先ほどまでとは逆に、今度はゴブリンの集団が学生たちを取り囲み、次々と飛びかかっては好き勝手にナイフを突き刺した。
今、若松の目の前でも一人の生徒がゴブリンによって廊下の隅に追いやられ、尻餅をついていた。
「や、やめてくれ、助けてくれ! わ、若松、なんとかしてくれ!」
しかし彼は動かない。
若松は、まさか数でゴブリンの方が上回るとは夢にも思っていなかった。
兼光の話では、校内で目撃されたゴブリンは10匹程度だと聞いていたが、今目の前で6匹のゴブリンが男子生徒を取り囲んでおり、ほんの少しむこうの廊下では死んだ生徒の体に唇を吸いつけて血を吸っているゴブリンが10匹はいたのだった。

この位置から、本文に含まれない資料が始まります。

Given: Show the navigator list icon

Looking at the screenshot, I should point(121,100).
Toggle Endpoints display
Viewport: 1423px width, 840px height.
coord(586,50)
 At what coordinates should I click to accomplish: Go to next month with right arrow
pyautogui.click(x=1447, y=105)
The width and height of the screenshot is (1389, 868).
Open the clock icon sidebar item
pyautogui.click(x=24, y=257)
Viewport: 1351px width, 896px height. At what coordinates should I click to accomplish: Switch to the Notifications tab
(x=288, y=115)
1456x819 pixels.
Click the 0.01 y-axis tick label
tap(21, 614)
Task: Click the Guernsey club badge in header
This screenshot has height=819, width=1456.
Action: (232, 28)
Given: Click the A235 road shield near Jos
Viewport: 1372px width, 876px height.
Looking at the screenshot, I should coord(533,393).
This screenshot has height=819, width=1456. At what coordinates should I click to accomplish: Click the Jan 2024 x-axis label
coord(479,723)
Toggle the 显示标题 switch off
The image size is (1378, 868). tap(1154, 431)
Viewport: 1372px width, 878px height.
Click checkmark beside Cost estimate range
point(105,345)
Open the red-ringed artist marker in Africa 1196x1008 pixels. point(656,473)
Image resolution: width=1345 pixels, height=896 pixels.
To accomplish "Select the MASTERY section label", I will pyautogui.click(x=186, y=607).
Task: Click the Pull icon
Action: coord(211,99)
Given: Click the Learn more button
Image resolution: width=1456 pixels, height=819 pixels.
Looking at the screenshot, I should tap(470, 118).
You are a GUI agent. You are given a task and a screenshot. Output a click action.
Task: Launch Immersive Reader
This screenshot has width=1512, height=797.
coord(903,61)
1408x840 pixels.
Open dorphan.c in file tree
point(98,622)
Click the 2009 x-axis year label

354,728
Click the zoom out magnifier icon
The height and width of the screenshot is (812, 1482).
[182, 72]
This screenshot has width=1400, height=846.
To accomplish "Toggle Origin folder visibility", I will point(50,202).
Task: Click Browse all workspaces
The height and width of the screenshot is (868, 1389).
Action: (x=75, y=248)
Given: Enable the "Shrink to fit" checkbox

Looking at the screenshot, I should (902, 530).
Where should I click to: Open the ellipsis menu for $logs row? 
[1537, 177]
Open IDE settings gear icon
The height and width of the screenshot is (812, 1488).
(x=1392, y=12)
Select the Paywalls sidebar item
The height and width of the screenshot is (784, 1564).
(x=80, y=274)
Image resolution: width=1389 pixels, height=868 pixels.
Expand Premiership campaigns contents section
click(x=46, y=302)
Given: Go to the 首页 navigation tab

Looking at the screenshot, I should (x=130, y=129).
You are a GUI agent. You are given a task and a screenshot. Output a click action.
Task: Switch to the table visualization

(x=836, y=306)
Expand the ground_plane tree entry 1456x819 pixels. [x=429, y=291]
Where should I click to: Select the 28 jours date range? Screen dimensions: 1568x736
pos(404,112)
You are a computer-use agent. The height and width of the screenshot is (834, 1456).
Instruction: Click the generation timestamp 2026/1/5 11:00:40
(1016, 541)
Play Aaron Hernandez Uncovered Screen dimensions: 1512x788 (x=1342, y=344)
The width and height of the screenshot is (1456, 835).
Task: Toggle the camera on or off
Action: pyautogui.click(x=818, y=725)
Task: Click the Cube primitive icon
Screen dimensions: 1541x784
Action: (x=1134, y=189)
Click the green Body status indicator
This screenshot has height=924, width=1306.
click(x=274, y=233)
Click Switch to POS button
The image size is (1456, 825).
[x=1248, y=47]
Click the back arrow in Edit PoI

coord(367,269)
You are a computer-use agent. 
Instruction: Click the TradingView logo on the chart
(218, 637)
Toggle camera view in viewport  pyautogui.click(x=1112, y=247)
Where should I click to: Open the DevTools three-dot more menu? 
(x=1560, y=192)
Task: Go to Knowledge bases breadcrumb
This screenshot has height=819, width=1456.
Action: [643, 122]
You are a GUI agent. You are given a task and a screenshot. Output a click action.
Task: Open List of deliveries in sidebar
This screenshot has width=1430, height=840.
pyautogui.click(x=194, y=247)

そして他の各教室からもそれぞれ悲鳴が聞こえてきていた。
(や、やられた。斎藤の野郎、間違った数を教えやがったのか!)
「わ、若松、早く、こいつらを―――」
涙を浮かべて震える男子生徒へ向かって、ついにゴブリン達が飛びかかる。
次々と振り下ろされる白刃は、あっという間に彼の肢体を抉った。
そして間髪いれずに、彼の体の裂傷に口をつけて血を吸い上げ始める。
「あぐっ! 痛い!!!!痛い!!!!―――もうやめて!!」
ゴブリン達は刺し傷から血が出なくなると、ほかの場所を刺し直し、またしゃぶりつく。
目を剥いて泣き叫ぶ生徒をよそに、喉を鳴らしながらその血を飲み込むゴブリンたち。
やがて彼の心臓がゆるやかに止まり、どこを刺しても血が出なくなると、苛立ちをぶつけるかのようにその体を何度も刻んで穴だらけにしてしまった。
唯々、絶句しながらそれを眺めていた若松は、さらに驚くべき光景を目の当たりにする。
腹の膨れたゴブリンたちが急に苦しみ始めたかと思うと、胃の中にある物をすべて廊下の床に吐き出した。
そしてその真っ赤な吐瀉物は蠢くようにして泡立った後で、形を変えて、生き物の姿を成し始めた。